[DOCUMENT EXTRACT]
Clocks and watches originally had a single hand. Obviously, this made it hard to tell time accurately. Until the minute hand was invented.

I came up with another way to read the minutes without a minute hand. Since the position of the hour hand past the hour marking implies the minutes... zooming into the hour hand shows minutes at a better resolution. For example, at 6:30 the tick marks will show the hour hand to be half way between 6 and 7. While at 7:05 you can zoom in to see the tick marks showing 5 minutes past 7.

The Math​

Definitions
Viewportcircular window of fixed size
Dviewport diameter
Rviewport radius
Clock facethe numbers, tick markings, and the hour hand together
rdistance between viewport center and midpoint of chord to be zoomed (chord offset)
tautime "angle" in radians of hour hand from polar axis (3 o'clock)
alength of the chord
Sscale factor
chord diagram

SOURCE: Weisstein, Eric W. "Chord." From MathWorld--A Wolfram Web Resource. https://mathworld.wolfram.com/Chord.html

Zooming the clock face is simply done by enlarging a circular segment centered where the hour hand is pointing. In the image above the time would be 1:30.

I take the chord and enlarge it to be congruent with the view port diameter. So to scale the chord from a to D the whole clock face must be scaled by D/a (i.e. a(D/a) = D).

The chord is determined when the user chooses r. We need an expression for the value of a given r.

Easy! Pythagorean theorem:

R^2 = r^2 + (a/2)^2
a/2 = sqrt(R^2 - r^2)
a = 2sqrt(R^2 - r^2)

So now we have the scale factor:

S = D/a 
= 2R / (2sqrt(R^2 - r^2))
= R / sqrt(R^2 - r^2)

Next we need to slide the midpoint of the chord onto the center of the viewport.

It might help to think of the midpoint in polar coordinates as (Sr, tau). Yes, I scaled by S. With a simple change of coordinates we have:

dx = Sr cos(tau)
dy = Sr sin(tau)

[SUPPLIED MATERIAL]
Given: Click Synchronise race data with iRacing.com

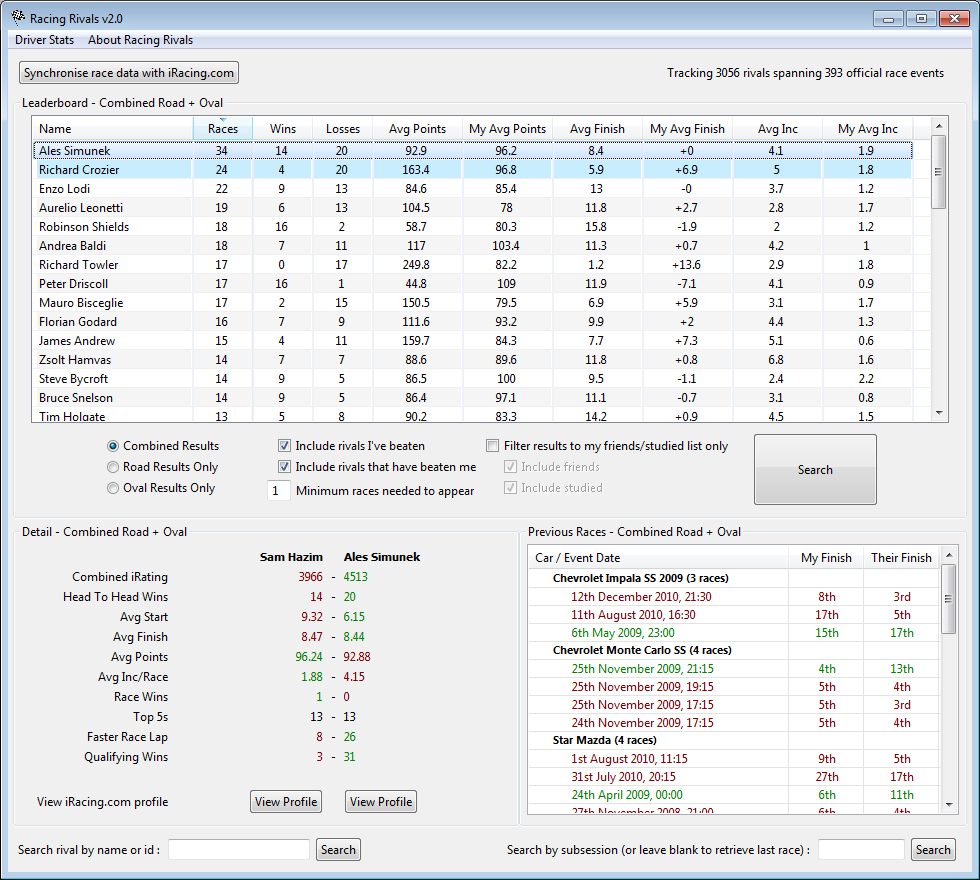Looking at the screenshot, I should point(129,72).
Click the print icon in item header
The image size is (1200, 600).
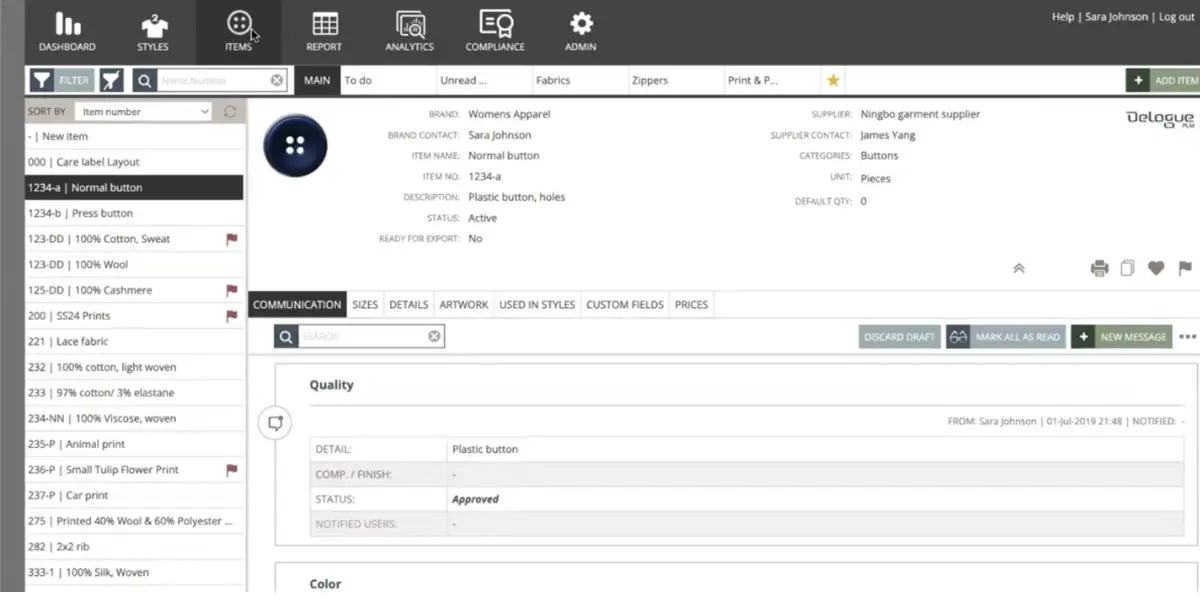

[WHAT YOU ARE ASKED TO DO]
Continue the clock-zoom write-up from the point where it stops. The lines above have no connection to the clock-zoom write-up.

[FINAL RESULT]
Course and Fine adjustment of r​

Using a slider to change r linearly is a bad user experience. At low zoom the clock face moves very little and at high zoom the clock face moves too much. If you graph the scale function It is easy to see why this happens. S(r) grows quickly and is also concave up.

It would be better for the value of r to change more quickly at low zoom (course adjustment) and more slowly at high zoom (fine adjustment).

This can be done by letting the user input a zoom value rather than let them input r directly. Now we can map the zoom value any way we want with a function f(z) = r.

I would like to take z to be in [0,1] and f(1) = p, where 0 < p < 1 and pR is the max chord-offset allowed. f should be monotonically increasing, concave down, with an inflection point somewhere around 0.1, and preferably asymptotic to 1. Notice f will be multiplied by R to give the final chord offset.

A good candidate function is 1 - 1/(z + 1).

So I'll start applying transformations to get the desired properties.

f(1) = p = 1 - 1/(kz + 1)
... algebra ...
k = p / (1-p)

f(z) = 1 - 1/(pz/(1-p) + 1)
... algebra ...
= 1 - (1-p)/(pz + 1 - p)
... algebra ...
= pz / (pz + 1 - p)

Finally to get the actual chord offset we take Rf(z).

That's all folks!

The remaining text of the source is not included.